Courrier International dans un article du 22 mars 2024(3) alerte les voyageurs à destination du Japon. L’archipel enregistre un nombre record de cas d’infection aux streptocoques du Groupe A, là aussi en lien avec une chute collective de la capacité immunitaire après la pandémie.
Un diagnostic précoce et un traitement multidisciplinaire indispensables
La clé de la réussite du traitement d’une fasciite nécrosante réside dans le diagnostic précoce et une gestion appropriée. La base du traitement est le débridement chirurgical complet, combiné à une antibiothérapie, une surveillance étroite et une réanimation circulatoire.

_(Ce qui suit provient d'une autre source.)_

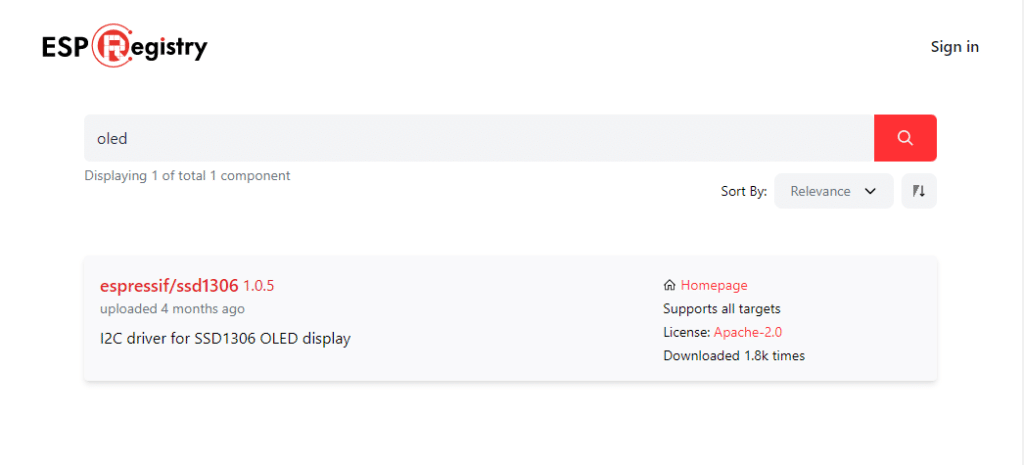Click the Supports all targets text

(722, 309)
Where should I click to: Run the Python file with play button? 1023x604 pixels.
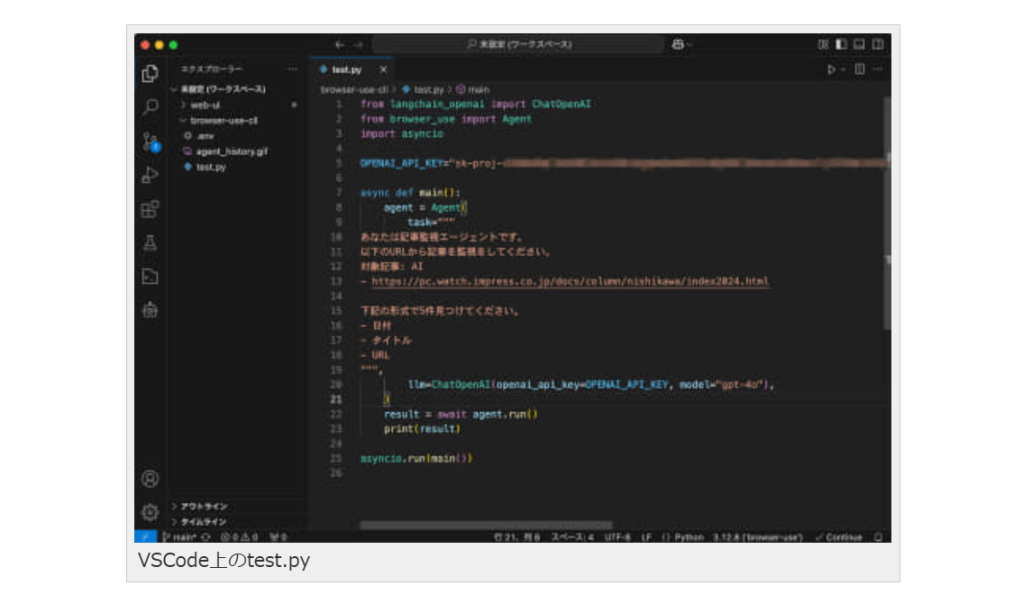[830, 70]
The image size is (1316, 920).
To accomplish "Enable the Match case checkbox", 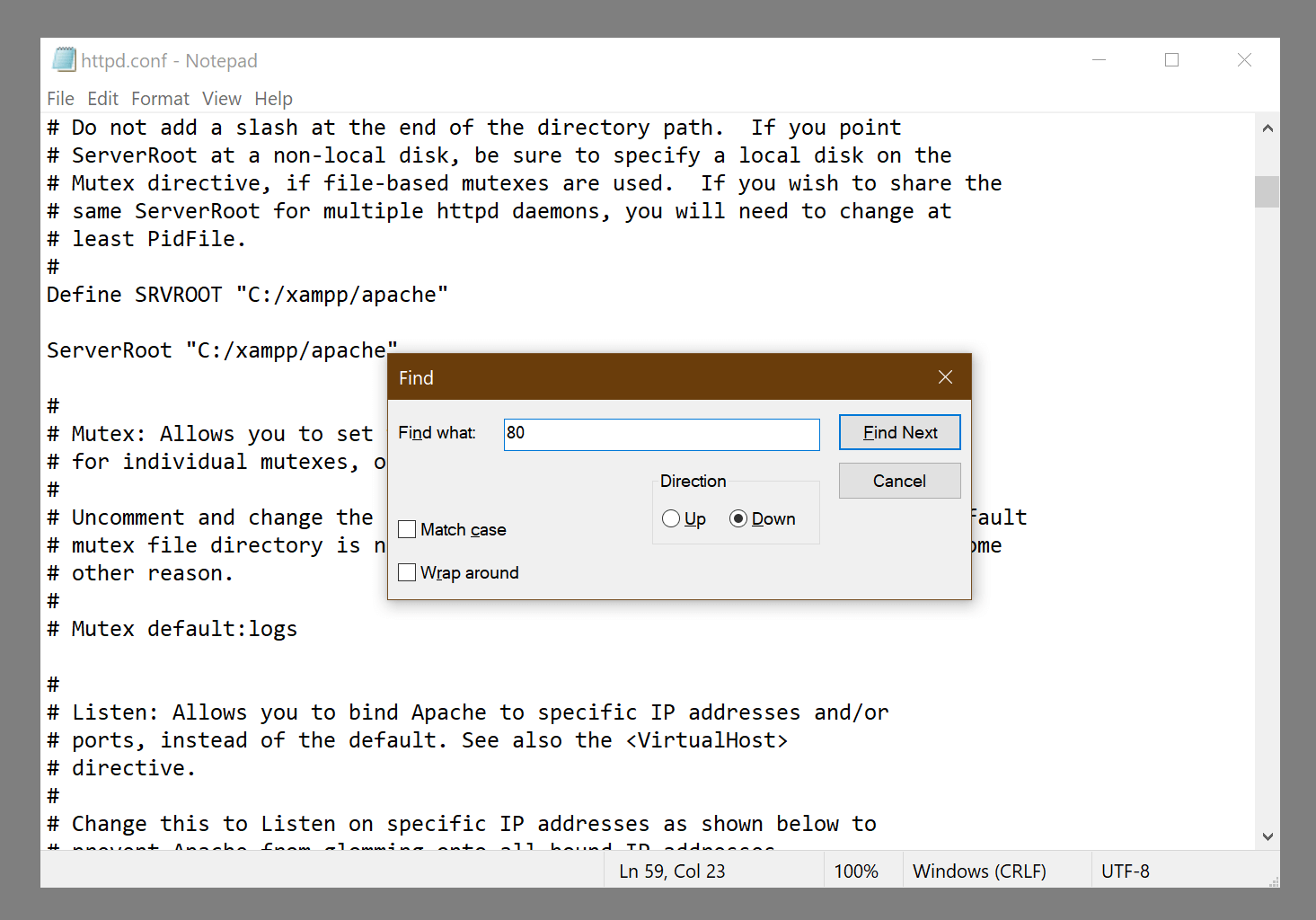I will tap(407, 529).
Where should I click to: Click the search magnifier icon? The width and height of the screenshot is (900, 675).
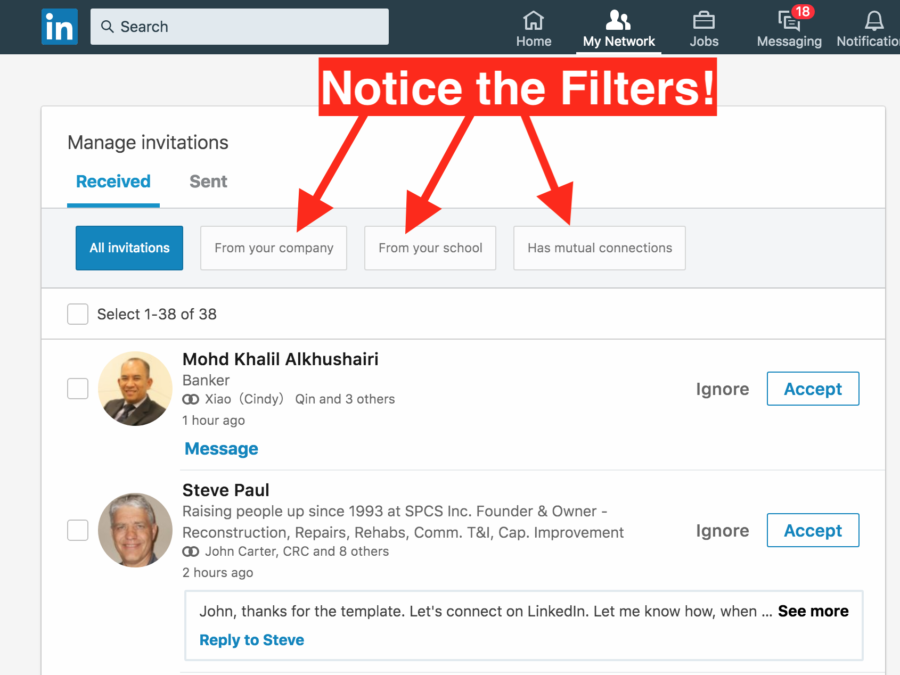coord(107,26)
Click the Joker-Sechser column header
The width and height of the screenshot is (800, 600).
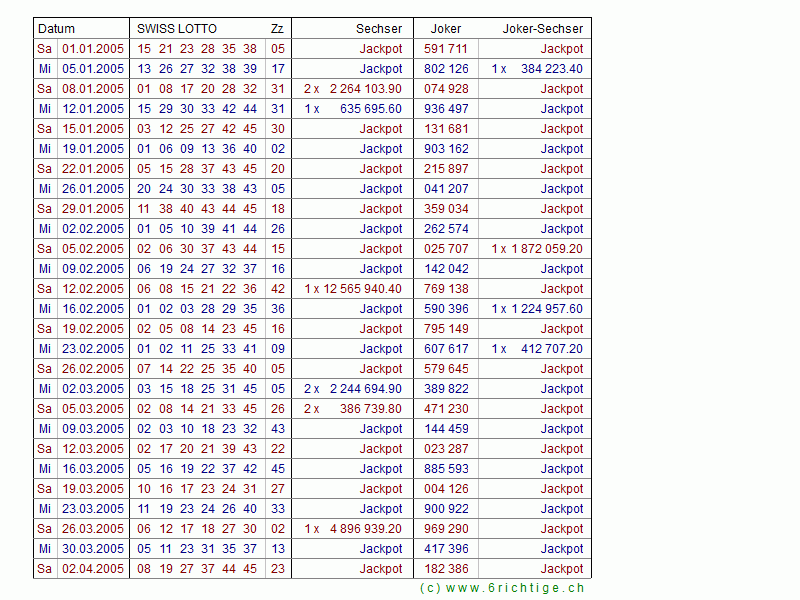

Malgré une prise en charge chirurgicale, la mortalité est autour de 20 %. Le retard diagnostique impacte la mortalité et ceux qui survivent ont besoin d’une chirurgie plus étendue, de reconstructions importantes et souvent d’amputations.
Lorsque le diagnostic est précoce, les résultats semblent nettement améliorés et le risque d’invalidité à long terme diminue.
La prise en charge doit donc être multidisciplinaire, associant chirurgien, anesthésiste-réanimateur, radiologue et microbiologiste pour s’assurer de l'absence de retard dans la prise en charge.
Qu'a conclu la CCI dans cette affaire ?
L’expert infectiologue désigné par la CCI conclut qu’il n’est pas possible rétrospectivement de déterminer si le protocole de prélèvement en vigueur dans le laboratoire d’analyses, et qui était bien conforme aux recommandations, a été parfaitement suivi ou non lors du prélèvement effectué chez la patiente.
Il ne peut déterminer avec certitude que ce prélèvement sanguin soit à l'origine de la fasciite nécrosante, mais cette hypothèse est la plus vraisemblable compte tenu de la chronologie des événements et sera considérée comme le fait générateur.
Deux autres hypothèses, de probabilité beaucoup plus faible, ne peuvent être formellement écartées :
- une excoriation cutanée, même minime et passée inaperçue, lors du trauma de la main qui a eu lieu 3 jours avant la ponction veineuse ;
- ou une lésion cutanée débutante qui s'est manifestée dès le lendemain et a été considérée par le médecin traitant comme un possible zona.
En conclusion
L’expert retient un accident médical non fautif pour le laboratoire d’analyses, très probable mais non certain, sous la forme d'une dermo-hypodermite secondaire à la prise de sang.